His reformist views and his ecclesiastical policy are set forth in the following works:
- De ædificio Dei seu de studio et cura disciplinæ ecclesiasticæ (P.L., CXCIV, 1187–1336; Ernst Sackur, 136-202)
- Tractatus adversus Simoniacos (P.L., 1335–1372; Sackur, 239–272; see also Jaksch in Mittheilungen des Instituts für österreichische Geschichtsforschung, VI [1885], 254-69)
- Liber epistolaris ad Innocentium II. Pont. Max. de eo quis distet inter clericos sæculares et regulares (P.L., CXCIV, 1375–1420; Sackur, 202-239)
- De novitatibus hujus sæculi ad Adrianum IV Papam (selections in Grisar and in Sackur, 288-304).
- the important work written in 1162, De investigatione Anti-Christi libri III [selections in P.L., CXCIV, 1443–1480; see also Stülz in Archiv für österreichische Geschichte, XXII (1858), 127–188; selections in Scheibelberger, see below; book I complete in Sackur, 304-395]
- De schismate ad cardinales [Mühlbacher in Archiv für österreichische Geschichte, XLVII (1871), 355–382; Sackur, 399-411]
- his last work is the De quarta vigilia noctis [Oesterreichische Vierteljahresschrift für kath. Theologie X (1871), 565–606; Sackur, 503-525].

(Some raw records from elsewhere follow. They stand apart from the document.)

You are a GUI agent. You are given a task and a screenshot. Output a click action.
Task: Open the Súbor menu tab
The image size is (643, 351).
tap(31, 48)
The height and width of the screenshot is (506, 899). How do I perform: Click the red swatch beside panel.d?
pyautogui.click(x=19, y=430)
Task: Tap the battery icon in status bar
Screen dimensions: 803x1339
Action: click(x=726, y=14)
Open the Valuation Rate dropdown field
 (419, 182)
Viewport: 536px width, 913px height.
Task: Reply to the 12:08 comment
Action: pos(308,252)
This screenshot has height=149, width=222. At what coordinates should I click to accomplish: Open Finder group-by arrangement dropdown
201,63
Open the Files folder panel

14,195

His principal work was Commentarius in Psalmos (P.L., CXCIII, 619–1814; CXCIV, 1-1066). Despite its unfinished state, it contains various material of historical interest. This is particularly true of his commentary on Ps. lxiv, that appeared separately as Liber de corrupto Ecclesiæ statu ad Eugenium III Papam (P.L., CXCIV, 9-120); Sackur, 439-92).

There are also a number of polemical works and letters against the Christological views of Abelard, Gilbert de la Porrée, and Bishop Eberhard of Bamberg; others deal with the errors of Folmar, Provost of Triefenstein, on the subject of the Holy Eucharist.

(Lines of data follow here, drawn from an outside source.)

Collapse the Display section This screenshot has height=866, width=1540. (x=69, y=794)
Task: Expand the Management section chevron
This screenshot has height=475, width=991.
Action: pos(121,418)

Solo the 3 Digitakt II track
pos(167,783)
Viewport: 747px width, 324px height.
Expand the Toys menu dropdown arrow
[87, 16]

The genuineness of the Vitæ beatorum abbatum Formbacensium Berengeri et Wirntonis, O.S.B., generally ascribed to Gerhoh, is denied by Wattenbach. The Migne edition of Gerhoh's works is faulty and incomplete. Those of his writings which are of importance for the study of the history of that period were edited by Sackur in the Monumenta Germaniæ Historica: Libelli de lite imperatorum et pontificum, III (Hanover, 1897), 131–525; also by Scheibelberger, Gerhohi Opera adhuc inedita (Linz, 1875).